### [Task description]
Copy the following lines verbatim.

### [Input rows]
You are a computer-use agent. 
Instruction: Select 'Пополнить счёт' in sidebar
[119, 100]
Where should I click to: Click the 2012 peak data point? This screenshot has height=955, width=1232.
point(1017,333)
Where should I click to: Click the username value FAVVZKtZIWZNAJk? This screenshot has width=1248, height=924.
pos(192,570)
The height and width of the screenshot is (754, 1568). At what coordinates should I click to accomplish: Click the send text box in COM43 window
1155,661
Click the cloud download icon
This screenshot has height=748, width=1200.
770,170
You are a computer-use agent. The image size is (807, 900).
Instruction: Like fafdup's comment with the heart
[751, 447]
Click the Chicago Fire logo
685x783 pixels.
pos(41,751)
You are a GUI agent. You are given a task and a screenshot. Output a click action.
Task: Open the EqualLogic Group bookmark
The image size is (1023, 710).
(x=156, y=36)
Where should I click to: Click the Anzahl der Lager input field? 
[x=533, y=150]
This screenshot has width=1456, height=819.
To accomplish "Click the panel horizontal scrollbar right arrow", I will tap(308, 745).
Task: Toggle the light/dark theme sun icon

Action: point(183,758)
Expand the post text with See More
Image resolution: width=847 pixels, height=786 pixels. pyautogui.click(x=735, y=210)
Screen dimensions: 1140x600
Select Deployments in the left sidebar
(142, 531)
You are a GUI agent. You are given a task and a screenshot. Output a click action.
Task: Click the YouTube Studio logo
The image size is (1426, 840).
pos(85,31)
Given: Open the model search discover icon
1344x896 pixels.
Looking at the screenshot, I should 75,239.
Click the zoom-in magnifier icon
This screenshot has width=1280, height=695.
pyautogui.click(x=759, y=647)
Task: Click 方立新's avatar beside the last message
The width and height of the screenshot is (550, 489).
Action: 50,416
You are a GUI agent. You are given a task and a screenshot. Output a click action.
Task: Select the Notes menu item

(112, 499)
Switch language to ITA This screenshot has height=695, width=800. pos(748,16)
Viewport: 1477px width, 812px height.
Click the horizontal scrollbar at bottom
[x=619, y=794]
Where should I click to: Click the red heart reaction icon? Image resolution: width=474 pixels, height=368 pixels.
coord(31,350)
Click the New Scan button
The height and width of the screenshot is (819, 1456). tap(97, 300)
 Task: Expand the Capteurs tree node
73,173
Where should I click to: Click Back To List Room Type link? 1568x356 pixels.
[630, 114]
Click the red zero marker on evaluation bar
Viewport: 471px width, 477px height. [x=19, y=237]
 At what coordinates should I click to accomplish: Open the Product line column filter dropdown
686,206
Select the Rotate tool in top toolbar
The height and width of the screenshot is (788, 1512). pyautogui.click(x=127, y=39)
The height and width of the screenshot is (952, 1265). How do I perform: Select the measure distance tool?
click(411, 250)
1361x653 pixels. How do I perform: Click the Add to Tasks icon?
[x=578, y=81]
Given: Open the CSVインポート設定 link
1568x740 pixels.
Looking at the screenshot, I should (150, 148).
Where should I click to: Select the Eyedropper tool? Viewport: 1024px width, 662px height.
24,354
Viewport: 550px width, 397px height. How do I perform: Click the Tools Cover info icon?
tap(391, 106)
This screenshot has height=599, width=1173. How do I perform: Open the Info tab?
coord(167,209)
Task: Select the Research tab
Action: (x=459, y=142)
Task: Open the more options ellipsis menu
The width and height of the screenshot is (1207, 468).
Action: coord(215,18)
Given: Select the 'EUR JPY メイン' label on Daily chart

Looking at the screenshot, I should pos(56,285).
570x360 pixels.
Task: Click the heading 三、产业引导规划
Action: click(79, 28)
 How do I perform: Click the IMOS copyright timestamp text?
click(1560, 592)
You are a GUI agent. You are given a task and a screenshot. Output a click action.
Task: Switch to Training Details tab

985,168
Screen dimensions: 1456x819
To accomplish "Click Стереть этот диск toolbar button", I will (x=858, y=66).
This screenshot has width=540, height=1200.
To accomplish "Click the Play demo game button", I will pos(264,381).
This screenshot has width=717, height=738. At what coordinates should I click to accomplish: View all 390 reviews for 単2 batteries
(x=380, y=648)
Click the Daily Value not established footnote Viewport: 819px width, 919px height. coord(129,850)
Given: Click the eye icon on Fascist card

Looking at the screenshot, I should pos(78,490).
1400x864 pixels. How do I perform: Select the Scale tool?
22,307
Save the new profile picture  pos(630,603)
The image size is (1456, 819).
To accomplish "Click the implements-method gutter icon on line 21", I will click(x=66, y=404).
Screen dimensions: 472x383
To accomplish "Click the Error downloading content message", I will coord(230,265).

### [Completed task]
You are a computer-use agent. 
Instruction: Select 'Пополнить счёт' in sidebar
[119, 100]
Where should I click to: Click the 2012 peak data point? This screenshot has height=955, width=1232.
point(1017,333)
Where should I click to: Click the username value FAVVZKtZIWZNAJk? This screenshot has width=1248, height=924.
pos(192,570)
The height and width of the screenshot is (754, 1568). At what coordinates should I click to accomplish: Click the send text box in COM43 window
1155,661
Click the cloud download icon
This screenshot has height=748, width=1200.
770,170
You are a computer-use agent. The image size is (807, 900).
Instruction: Like fafdup's comment with the heart
[751, 447]
Click the Chicago Fire logo
685x783 pixels.
pos(41,751)
You are a GUI agent. You are given a task and a screenshot. Output a click action.
Task: Open the EqualLogic Group bookmark
The image size is (1023, 710).
(x=156, y=36)
Where should I click to: Click the Anzahl der Lager input field? 
[x=533, y=150]
This screenshot has width=1456, height=819.
To accomplish "Click the panel horizontal scrollbar right arrow", I will tap(308, 745).
Task: Toggle the light/dark theme sun icon

Action: point(183,758)
Expand the post text with See More
Image resolution: width=847 pixels, height=786 pixels. pyautogui.click(x=735, y=210)
Screen dimensions: 1140x600
Select Deployments in the left sidebar
(142, 531)
You are a GUI agent. You are given a task and a screenshot. Output a click action.
Task: Click the YouTube Studio logo
The image size is (1426, 840).
pos(85,31)
Given: Open the model search discover icon
1344x896 pixels.
Looking at the screenshot, I should 75,239.
Click the zoom-in magnifier icon
This screenshot has width=1280, height=695.
pyautogui.click(x=759, y=647)
Task: Click 方立新's avatar beside the last message
The width and height of the screenshot is (550, 489).
Action: 50,416
You are a GUI agent. You are given a task and a screenshot. Output a click action.
Task: Select the Notes menu item

(112, 499)
Switch language to ITA This screenshot has height=695, width=800. pos(748,16)
Viewport: 1477px width, 812px height.
Click the horizontal scrollbar at bottom
[x=619, y=794]
Where should I click to: Click the red heart reaction icon? Image resolution: width=474 pixels, height=368 pixels.
coord(31,350)
Click the New Scan button
The height and width of the screenshot is (819, 1456). tap(97, 300)
 Task: Expand the Capteurs tree node
73,173
Where should I click to: Click Back To List Room Type link? 1568x356 pixels.
[630, 114]
Click the red zero marker on evaluation bar
Viewport: 471px width, 477px height. [x=19, y=237]
 At what coordinates should I click to accomplish: Open the Product line column filter dropdown
686,206
Select the Rotate tool in top toolbar
The height and width of the screenshot is (788, 1512). pyautogui.click(x=127, y=39)
The height and width of the screenshot is (952, 1265). How do I perform: Select the measure distance tool?
click(411, 250)
1361x653 pixels. How do I perform: Click the Add to Tasks icon?
[x=578, y=81]
Given: Open the CSVインポート設定 link
1568x740 pixels.
Looking at the screenshot, I should (150, 148).
Where should I click to: Select the Eyedropper tool? Viewport: 1024px width, 662px height.
24,354
Viewport: 550px width, 397px height. How do I perform: Click the Tools Cover info icon?
tap(391, 106)
This screenshot has height=599, width=1173. How do I perform: Open the Info tab?
coord(167,209)
Task: Select the Research tab
Action: (x=459, y=142)
Task: Open the more options ellipsis menu
The width and height of the screenshot is (1207, 468).
Action: coord(215,18)
Given: Select the 'EUR JPY メイン' label on Daily chart

Looking at the screenshot, I should pos(56,285).
570x360 pixels.
Task: Click the heading 三、产业引导规划
Action: click(79, 28)
 How do I perform: Click the IMOS copyright timestamp text?
click(1560, 592)
You are a GUI agent. You are given a task and a screenshot. Output a click action.
Task: Switch to Training Details tab

985,168
Screen dimensions: 1456x819
To accomplish "Click Стереть этот диск toolbar button", I will (x=858, y=66).
This screenshot has width=540, height=1200.
To accomplish "Click the Play demo game button", I will pos(264,381).
This screenshot has width=717, height=738. At what coordinates should I click to accomplish: View all 390 reviews for 単2 batteries
(x=380, y=648)
Click the Daily Value not established footnote Viewport: 819px width, 919px height. coord(129,850)
Given: Click the eye icon on Fascist card

Looking at the screenshot, I should pos(78,490).
1400x864 pixels. How do I perform: Select the Scale tool?
22,307
Save the new profile picture  pos(630,603)
The image size is (1456, 819).
To accomplish "Click the implements-method gutter icon on line 21", I will click(x=66, y=404).
Screen dimensions: 472x383
To accomplish "Click the Error downloading content message", I will coord(230,265).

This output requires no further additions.